I shall make some progress and then take some more interventions.
I shall touch briefly—because we covered this during Monday’s statement—on the situation in the eurozone. I set out on Monday what I felt was needed and what many in the world now feel is needed: we need to ring-fence the eurozone by giving its bail-out fund maximum power; recapitalise Europe’s banks when they are weak; resolve the situation in Greece; and then set out the path to the political and economic changes required to make monetary union work, with greater fiscal integration and improvement in competitiveness on the periphery. I said that Britain wanted no part in the fiscal integration, but that we want to protect our say in the single market, financial services and competition issues. We also want the whole of the UK to become more competitive—with a more complete single market and freer trade.
Since Monday’s statement, we have had the news that the Slovakian Parliament has voted down the proposed changes to the eurozone financial fund—the European financial stability facility—which is clearly a disappointment. We all hope that it will pass in the coming days and urge the Slovakian Parliament to pass it. What has also been disappointing in the past couple of days is the suggestion from the President of the European Commission that Britain should make a direct contribution to eurozone bail-outs. Britain chose not to join the euro and the British Prime Minister has fought hard to get Britain out of the bail-out fund to which the previous Government signed us up. I want to make it clear that whatever the Commission President says, British taxpayers will not be contributing to the eurozone’s bail-out of Greece—full stop. However, we will work with our eurozone partners to help them to resolve the crisis and work with our international partners in institutions such as the IMF to ensure that they have the resources to deal with the problems across the world.
I said that the first thing missing from the shadow Chancellor’s speech was a credible deficit plan, but there was—
Let me make just a little bit of progress and then I shall give way.
There was an absolutely staggering second omission from the shadow Chancellor’s speech, which was any reference—I will take an intervention if I have got this wrong—to Labour’s big new economic policy idea, which was unveiled at the Labour conference two weeks ago. I am referring, in case hon. Members have forgotten, to that great plan to divide British businesses into producers and predators—good and bad—and to levy different tax rates on them. Remember the speech from the Labour leader? Did the shadow Chancellor have any part in writing that speech?

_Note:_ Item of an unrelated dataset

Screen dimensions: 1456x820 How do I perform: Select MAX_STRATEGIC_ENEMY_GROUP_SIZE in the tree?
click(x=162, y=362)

At last there is something we agree on. It was absolutely the speech that we wanted to hear from the Labour leader at the Labour conference. I want to know what happened to this great idea, which was the centrepiece of Labour’s growth strategy for the new economy. Two weeks later it is not even referred to in the motion that we are being asked to debate. It is like the Lord Lucan of policy ideas: we do not know whether it is dead already or whether it has just gone missing for ever. I was really disappointed, because we know that the shadow Chancellor likes to cover all the policy areas in the shadow Cabinet and I was hoping for an explanation from him about how the idea was going to work. Are we supposed to grow our economy by levying new taxes and regulations on companies owned by private equity firms such as Boots, T-Mobile, the AA, Saga, Somerfield, Legoland and Chessington World of Adventures, those well-known centres of predatory business activity? [Laughter.] It would be laughable if it were not the centrepiece of the Opposition’s economic policy.
The Prime Minister gave his speech, which the shadow Chancellor should have paid close attention to, and made it absolutely clear that people are paying off their credit cards—because of the situation that the Labour party has left this country in—but I would ask the shadow Chancellor this question. He had a chance before; will he please mention—just once, in one intervention—the policy of the Labour leader? Come on, just get up and say you support it.
I think the research and development tax credit to encourage and incentivise investment in research and development was a good thing. I think our proposal to cut national insurance for small companies that take on more employees is a good policy. It was in the Leader of the Opposition’s speech; it was in our five-point plan; it is in the motion—so why do Government Members not vote for it?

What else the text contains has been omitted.